___ DOCUMENT

In the event that the letter to be delivered on the date hereof, on the
Closing Date (and, if applicable, any Option Closing Date) referred to above set
forth any such changes, decreases or increases as specified in Clauses (iii)(A)
or (iii)(B) above, or any exceptions from such agreement specified in Clause
(iv) above, it shall be a further condition to the obligations of the
Underwriters that the Representatives shall have determined, after discussions
with officers of the Company responsible for financial and accounting matters,
that such changes, decreases, increases or exceptions as are set forth in such
letters do not (x) reflect a material adverse change in the items specified in
Clause (iii)(A) above as compared with the amounts shown in the latest unaudited
consolidated statement of financial condition of the Company included in the
Registration Statement, (y) reflect a material adverse change in the items
specified in Clause (iii)(B) above as compared with the corresponding periods of
the prior year or other period specified by the Representatives, or (z) reflect
a material adverse change in items specified in Clause (iv) above from the
amounts shown in the Preliminary Prospectus distributed by the Underwriters in
connection with the offering contemplated hereby or from the amounts shown in
the Prospectus.
(g) At the Closing Date and, if applicable, the Option Closing
Date, you shall have received certificates of the chief executive officer and
the chief financial and accounting officer of the Company, which certificates
shall be deemed to be made on behalf of the Company dated as of the Closing Date
and, if applicable, the Option Closing Date, evidencing satisfaction of the
conditions of Section 6(a) and stating that (i) the representations and
warranties of the Company set forth in Section 2 hereof are accurate as of the
Closing Date and, if applicable, the Option Closing Date, and that the Company
have complied with all agreements and satisfied all conditions on their part to
be performed or satisfied at or prior to such Closing Date; (ii) since the
respective dates as of which information is given in the Registration Statement
and the Prospectus, there has not been any material adverse change in the
condition (financial or otherwise), business, prospects or results of operations
of the Company and the Subsidiaries on a consolidated basis; (iii) since such
dates there has not been any material transaction entered into by the Company or
the Subsidiaries other than transactions in the ordinary course of business; and
(iv) they have carefully examined the Registration Statement and the Prospectus
as amended or supplemented and nothing has come to their attention that would
lead them to believe that either the Registration Statement or the Prospectus,
or any amendment or supplement thereto as
28
of their respective effective or issue dates, contained, and the Prospectus as
amended or supplemented at such Closing Date (and, if applicable, the Option
Closing Date), contains any untrue statement of a material fact, or omits to
state a material fact required to be stated therein or necessary in order to
make the statements therein, in the light of the circumstances under which they
were made, not misleading; and (v) covering such other matters as you may
reasonably request. The officers' certificate of the Company shall further state
that no stop order affecting the Registration Statement is in effect or, to
their knowledge, threatened.

______

**STATED GOAL A**: Copy out the rows below exactly, from the line holding "kindergarten [779, 525]" through the line holding "center [347, 1210].", inclusive, and omit the pictures from your answer.

___ DATA IN THIS EXERCISE

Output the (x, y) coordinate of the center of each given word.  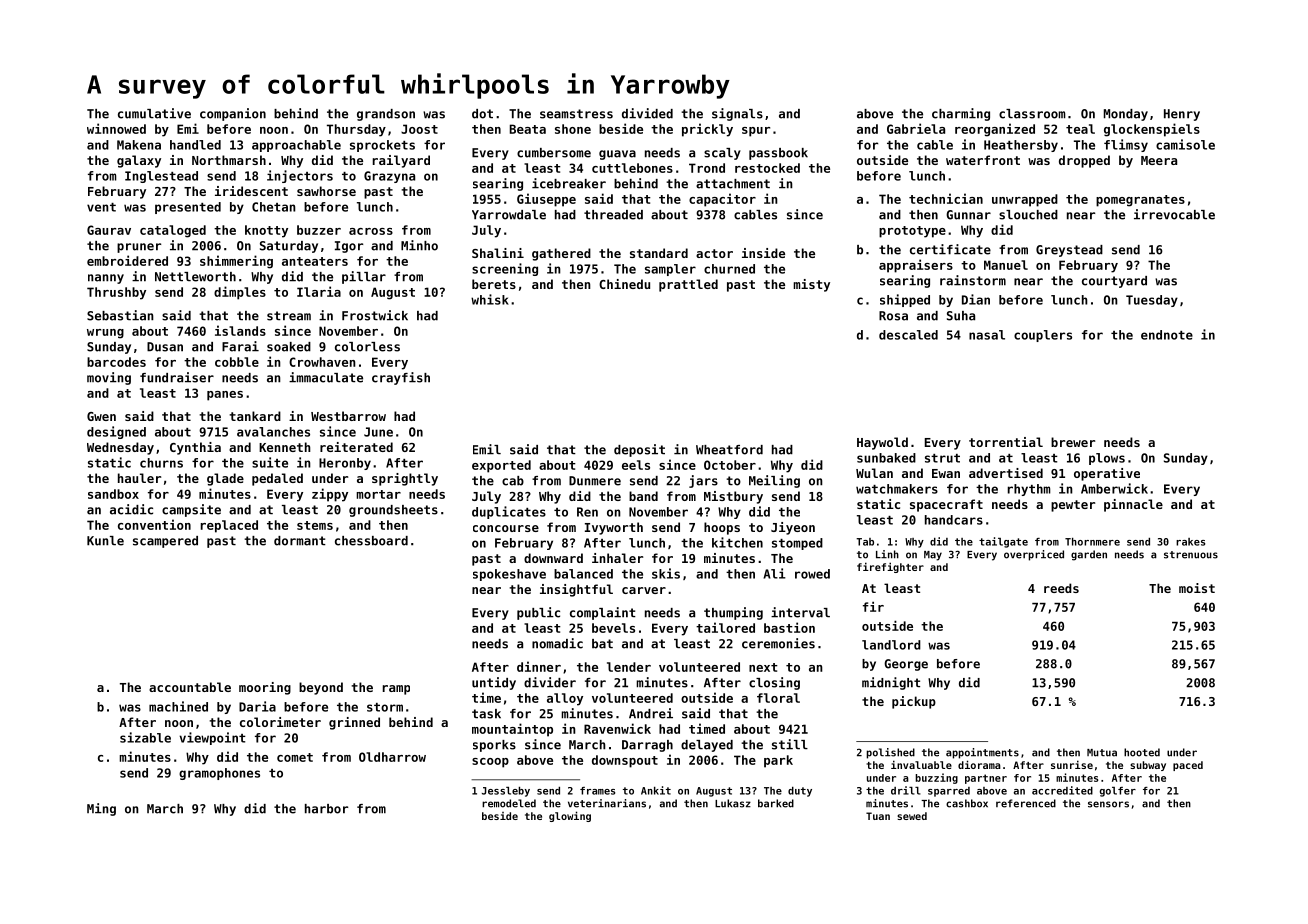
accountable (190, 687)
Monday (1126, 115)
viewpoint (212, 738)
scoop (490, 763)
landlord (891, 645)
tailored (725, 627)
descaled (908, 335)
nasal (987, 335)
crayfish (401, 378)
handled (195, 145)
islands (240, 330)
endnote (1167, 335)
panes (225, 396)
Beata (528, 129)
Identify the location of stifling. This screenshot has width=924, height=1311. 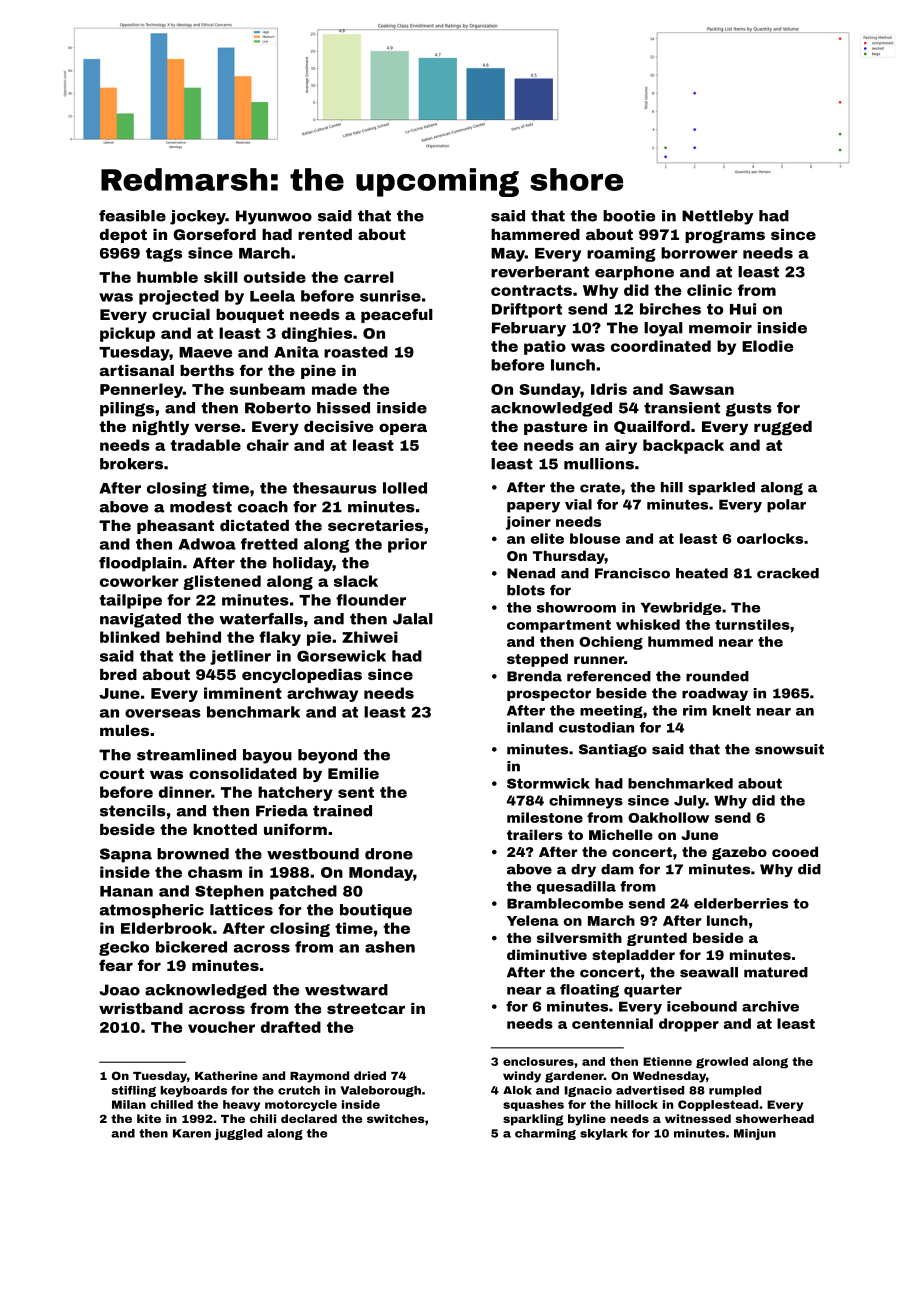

______
___ DATA IN THIS EXERCISE

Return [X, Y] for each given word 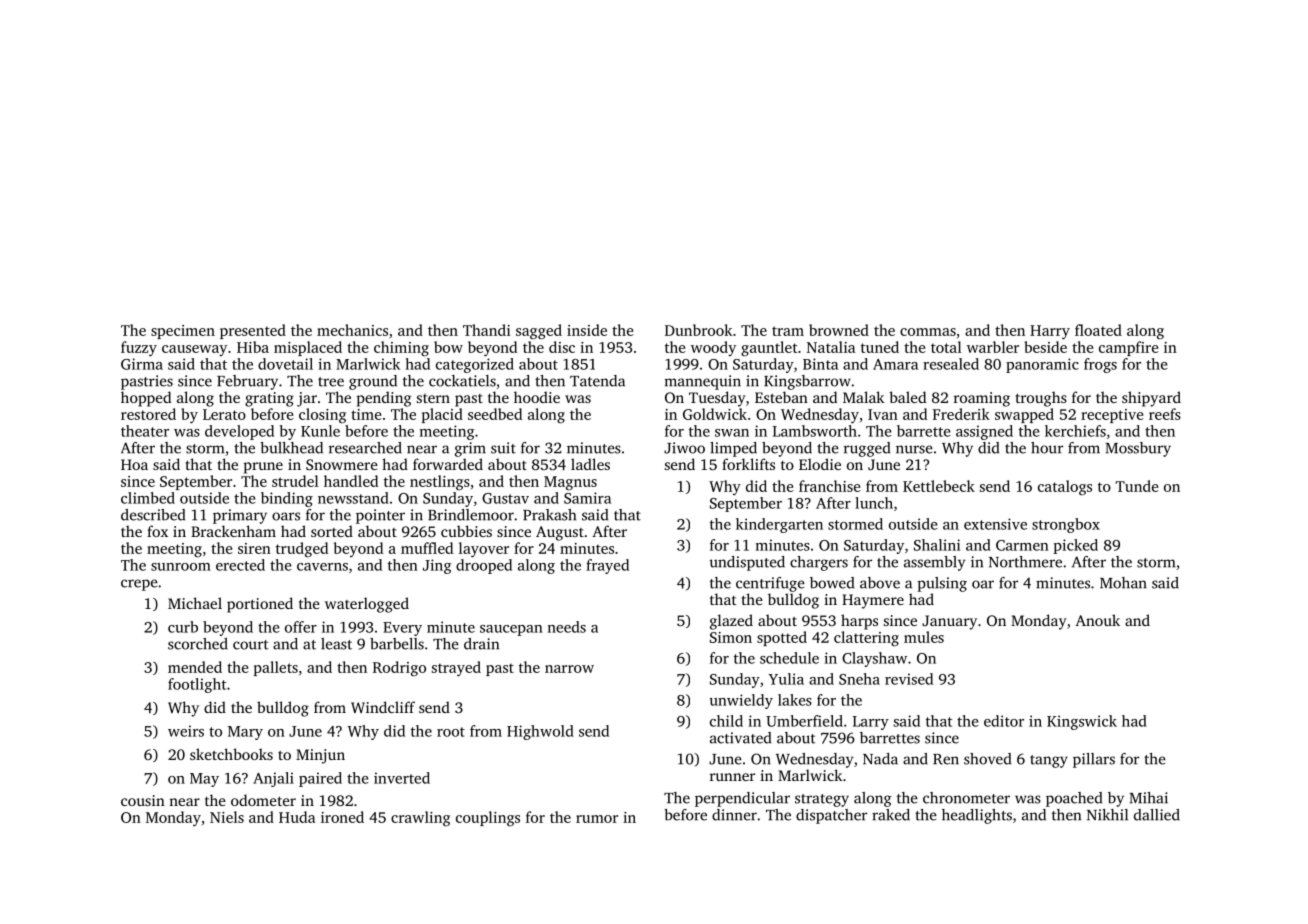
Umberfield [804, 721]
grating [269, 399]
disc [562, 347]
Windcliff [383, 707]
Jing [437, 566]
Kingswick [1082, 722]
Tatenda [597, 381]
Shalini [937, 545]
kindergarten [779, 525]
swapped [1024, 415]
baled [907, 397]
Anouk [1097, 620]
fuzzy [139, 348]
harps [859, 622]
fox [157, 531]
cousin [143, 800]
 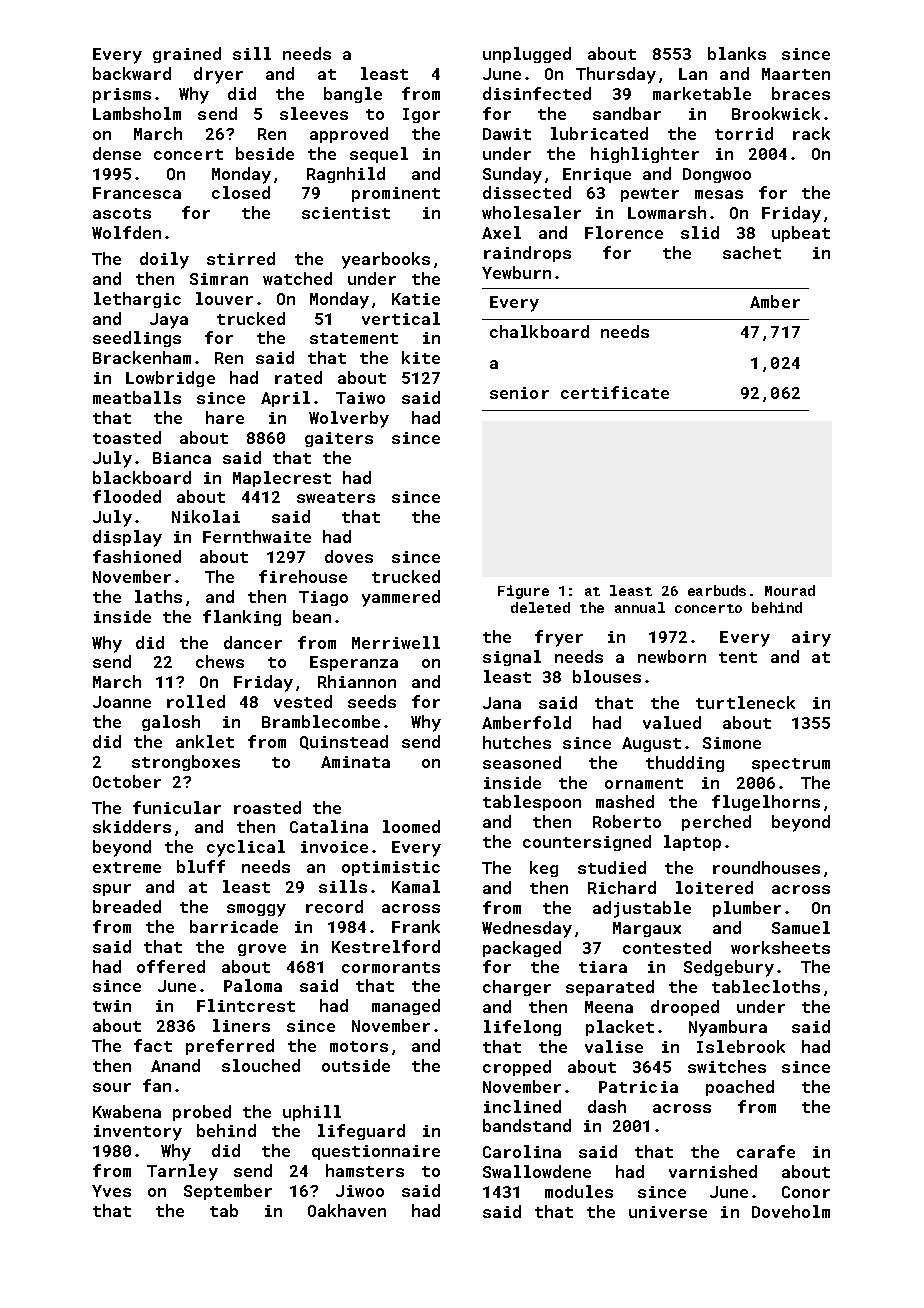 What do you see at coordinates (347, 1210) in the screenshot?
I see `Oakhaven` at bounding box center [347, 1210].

______

**STATED GOAL B**: Write the next part of the text on the underwriters' closing conditions, starting after its final sentence.

**ANSWER A**:
kindergarten [779, 525]
swapped [1024, 415]
baled [907, 397]
Anouk [1097, 620]
fuzzy [139, 348]
harps [859, 622]
fox [157, 531]
cousin [143, 800]
  What do you see at coordinates (347, 1210) in the screenshot?
I see `Oakhaven` at bounding box center [347, 1210].

**ANSWER B**:
(h) On the Closing Date, you shall have received signed
agreements, dated the date of this Agreement, from certain of the directors,
officers and shareholders of the Company in accordance with Section 4(i).
(i) The NASD, upon review of the terms of the public offering of
the Designated Shares, shall not have objected to the Underwriters'
participation in such offering.
(j) Prior to the Closing Date and, if applicable, the Option
Closing Date, the Company shall have furnished to you and counsel for the
Underwriters all such other documents, certificates and opinions as they have
reasonably requested.
All opinions, certificates, letters and other documents shall be in
compliance with the provisions hereof only if they are reasonably satisfactory
in form and substance to you. The Company shall furnish you with conformed
copies of such opinions, certificates, letters and other documents as you shall
reasonably request.
If any of the conditions referred to in this Section 6 shall not have
been fulfilled when and as required by this Agreement, this Agreement and all of
the Underwriters' obligations hereunder may be terminated by you on notice to
the Company at, or at any time before, the Closing Date or the Option Closing
Date, as applicable. Any such termination shall be without liability of the
Underwriters to the Company.
7. INDEMNIFICATION AND CONTRIBUTION.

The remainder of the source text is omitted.